XII

Noche oscura. Sola, echada en mi cama silenciosa, con mis damas (más compañeras que esclavas, a decir verdad) retiradas a sus propios camastros, me permití revivir el extraordinario día final de la competición.

No había sido tal y como imaginaba. Deseaba que acabase todo aquello, que cesaran las ceremonias y las presentaciones. Estaba cansada de juzgar a hombres, de observar todos los matices de sus palabras y, más aún, de lo que subyacía a sus palabras. Las constantes bromas y cinismos de Clitemnestra habían ido disminuyendo y notaba que la tensión iba en aumento en mi padre y mi madre. Para mí era el temor de hacer una elección equivocada, porque no elegía simplemente a un hombre, sino también una forma de vida.

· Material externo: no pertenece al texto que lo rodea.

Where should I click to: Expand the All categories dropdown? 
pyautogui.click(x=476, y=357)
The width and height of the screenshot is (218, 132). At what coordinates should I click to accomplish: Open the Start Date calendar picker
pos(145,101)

Mi padre tenía razón al cuestionar lo que había pedido a Menelao, pero yo no tenía una buena respuesta. Sentía curiosidad por Menelao. Su ausencia presente encendía mi imaginación y creaba un hombre que estaba ansiosa por conocer.

La noche era fría, como son las noches primaverales. Sin embargo, estaba tan inquieta que seguía echando abajo las ligeras cubiertas de lana y temblando en la oscuridad. A través de mi mente pasaban en tropel los pretendientes, en una fila fantasmal, mirándome acusadores: «Elígeme…, mírame con favor…, yo puedo darte…, yo soy el mejor…, yo lo arriesgo todo…».

Si elegía a uno, ¿se irían de verdad todos los demás? Eso habían jurado, tras mancharse con la sangre del caballo sacrificado.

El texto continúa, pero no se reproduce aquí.